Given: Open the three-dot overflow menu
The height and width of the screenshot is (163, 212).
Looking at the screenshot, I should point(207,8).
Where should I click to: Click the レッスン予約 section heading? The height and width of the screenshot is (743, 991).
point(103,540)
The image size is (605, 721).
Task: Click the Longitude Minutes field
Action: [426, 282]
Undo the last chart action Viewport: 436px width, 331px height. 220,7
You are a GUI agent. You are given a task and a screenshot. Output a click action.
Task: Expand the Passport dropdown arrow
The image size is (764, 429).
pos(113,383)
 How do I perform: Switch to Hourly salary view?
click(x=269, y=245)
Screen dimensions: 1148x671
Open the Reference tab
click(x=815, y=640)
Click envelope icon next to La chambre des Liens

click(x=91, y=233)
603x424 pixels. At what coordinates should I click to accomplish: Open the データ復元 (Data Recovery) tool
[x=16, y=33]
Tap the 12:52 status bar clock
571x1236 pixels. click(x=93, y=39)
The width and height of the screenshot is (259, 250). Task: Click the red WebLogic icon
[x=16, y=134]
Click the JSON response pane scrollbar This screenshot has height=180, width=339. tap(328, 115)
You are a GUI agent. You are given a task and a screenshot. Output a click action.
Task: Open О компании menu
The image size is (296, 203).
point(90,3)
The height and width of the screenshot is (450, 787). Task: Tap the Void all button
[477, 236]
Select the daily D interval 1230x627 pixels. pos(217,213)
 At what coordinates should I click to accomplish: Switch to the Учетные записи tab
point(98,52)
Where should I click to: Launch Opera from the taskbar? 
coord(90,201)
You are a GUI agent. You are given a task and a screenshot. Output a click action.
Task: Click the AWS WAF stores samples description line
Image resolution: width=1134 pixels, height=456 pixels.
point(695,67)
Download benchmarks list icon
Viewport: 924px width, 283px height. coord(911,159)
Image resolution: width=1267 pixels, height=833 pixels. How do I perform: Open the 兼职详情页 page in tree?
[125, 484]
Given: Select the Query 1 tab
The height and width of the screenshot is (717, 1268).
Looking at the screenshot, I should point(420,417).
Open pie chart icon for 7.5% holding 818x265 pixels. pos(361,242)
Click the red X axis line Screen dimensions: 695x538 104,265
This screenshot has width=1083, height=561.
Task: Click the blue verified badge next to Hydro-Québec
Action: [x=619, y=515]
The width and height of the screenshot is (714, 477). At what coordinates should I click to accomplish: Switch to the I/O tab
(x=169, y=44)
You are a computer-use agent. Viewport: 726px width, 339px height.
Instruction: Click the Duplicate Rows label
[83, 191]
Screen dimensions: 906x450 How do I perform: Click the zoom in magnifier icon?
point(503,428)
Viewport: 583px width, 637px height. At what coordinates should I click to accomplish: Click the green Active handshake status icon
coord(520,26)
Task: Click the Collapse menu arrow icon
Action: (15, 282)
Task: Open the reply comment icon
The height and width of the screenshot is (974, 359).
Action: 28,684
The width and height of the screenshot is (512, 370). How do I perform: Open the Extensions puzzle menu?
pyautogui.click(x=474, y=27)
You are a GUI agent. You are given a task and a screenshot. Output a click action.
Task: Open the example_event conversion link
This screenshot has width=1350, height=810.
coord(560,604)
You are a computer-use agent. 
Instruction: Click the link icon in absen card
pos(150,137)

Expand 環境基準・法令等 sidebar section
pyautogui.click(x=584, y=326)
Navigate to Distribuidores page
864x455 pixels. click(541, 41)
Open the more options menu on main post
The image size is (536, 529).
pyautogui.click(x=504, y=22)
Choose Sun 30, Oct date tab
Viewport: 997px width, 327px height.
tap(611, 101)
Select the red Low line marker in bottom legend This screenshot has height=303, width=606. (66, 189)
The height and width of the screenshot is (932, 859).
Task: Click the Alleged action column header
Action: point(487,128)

■ Exercise prompt
Transcribe the data above exactly as it reads.

■ Finished task
Given: Open the three-dot overflow menu
The height and width of the screenshot is (163, 212).
Looking at the screenshot, I should point(207,8).
Where should I click to: Click the レッスン予約 section heading? The height and width of the screenshot is (743, 991).
point(103,540)
The image size is (605, 721).
Task: Click the Longitude Minutes field
Action: [426, 282]
Undo the last chart action Viewport: 436px width, 331px height. 220,7
You are a GUI agent. You are given a task and a screenshot. Output a click action.
Task: Expand the Passport dropdown arrow
The image size is (764, 429).
pos(113,383)
 How do I perform: Switch to Hourly salary view?
click(x=269, y=245)
Screen dimensions: 1148x671
Open the Reference tab
click(x=815, y=640)
Click envelope icon next to La chambre des Liens

click(x=91, y=233)
603x424 pixels. At what coordinates should I click to accomplish: Open the データ復元 (Data Recovery) tool
[x=16, y=33]
Tap the 12:52 status bar clock
571x1236 pixels. click(x=93, y=39)
The width and height of the screenshot is (259, 250). Task: Click the red WebLogic icon
[x=16, y=134]
Click the JSON response pane scrollbar This screenshot has height=180, width=339. tap(328, 115)
You are a GUI agent. You are given a task and a screenshot. Output a click action.
Task: Open О компании menu
The image size is (296, 203).
point(90,3)
The height and width of the screenshot is (450, 787). Task: Tap the Void all button
[477, 236]
Select the daily D interval 1230x627 pixels. pos(217,213)
 At what coordinates should I click to accomplish: Switch to the Учетные записи tab
point(98,52)
Where should I click to: Launch Opera from the taskbar? 
coord(90,201)
You are a GUI agent. You are given a task and a screenshot. Output a click action.
Task: Click the AWS WAF stores samples description line
Image resolution: width=1134 pixels, height=456 pixels.
point(695,67)
Download benchmarks list icon
Viewport: 924px width, 283px height. coord(911,159)
Image resolution: width=1267 pixels, height=833 pixels. How do I perform: Open the 兼职详情页 page in tree?
[125, 484]
Given: Select the Query 1 tab
The height and width of the screenshot is (717, 1268).
Looking at the screenshot, I should point(420,417).
Open pie chart icon for 7.5% holding 818x265 pixels. pos(361,242)
Click the red X axis line Screen dimensions: 695x538 104,265
This screenshot has width=1083, height=561.
Task: Click the blue verified badge next to Hydro-Québec
Action: [x=619, y=515]
The width and height of the screenshot is (714, 477). At what coordinates should I click to accomplish: Switch to the I/O tab
(x=169, y=44)
You are a computer-use agent. Viewport: 726px width, 339px height.
Instruction: Click the Duplicate Rows label
[83, 191]
Screen dimensions: 906x450 How do I perform: Click the zoom in magnifier icon?
point(503,428)
Viewport: 583px width, 637px height. At what coordinates should I click to accomplish: Click the green Active handshake status icon
coord(520,26)
Task: Click the Collapse menu arrow icon
Action: (15, 282)
Task: Open the reply comment icon
The height and width of the screenshot is (974, 359).
Action: 28,684
The width and height of the screenshot is (512, 370). How do I perform: Open the Extensions puzzle menu?
pyautogui.click(x=474, y=27)
You are a GUI agent. You are given a task and a screenshot. Output a click action.
Task: Open the example_event conversion link
This screenshot has width=1350, height=810.
coord(560,604)
You are a computer-use agent. 
Instruction: Click the link icon in absen card
pos(150,137)

Expand 環境基準・法令等 sidebar section
pyautogui.click(x=584, y=326)
Navigate to Distribuidores page
864x455 pixels. click(541, 41)
Open the more options menu on main post
The image size is (536, 529).
pyautogui.click(x=504, y=22)
Choose Sun 30, Oct date tab
Viewport: 997px width, 327px height.
tap(611, 101)
Select the red Low line marker in bottom legend This screenshot has height=303, width=606. (66, 189)
The height and width of the screenshot is (932, 859).
Task: Click the Alleged action column header
Action: point(487,128)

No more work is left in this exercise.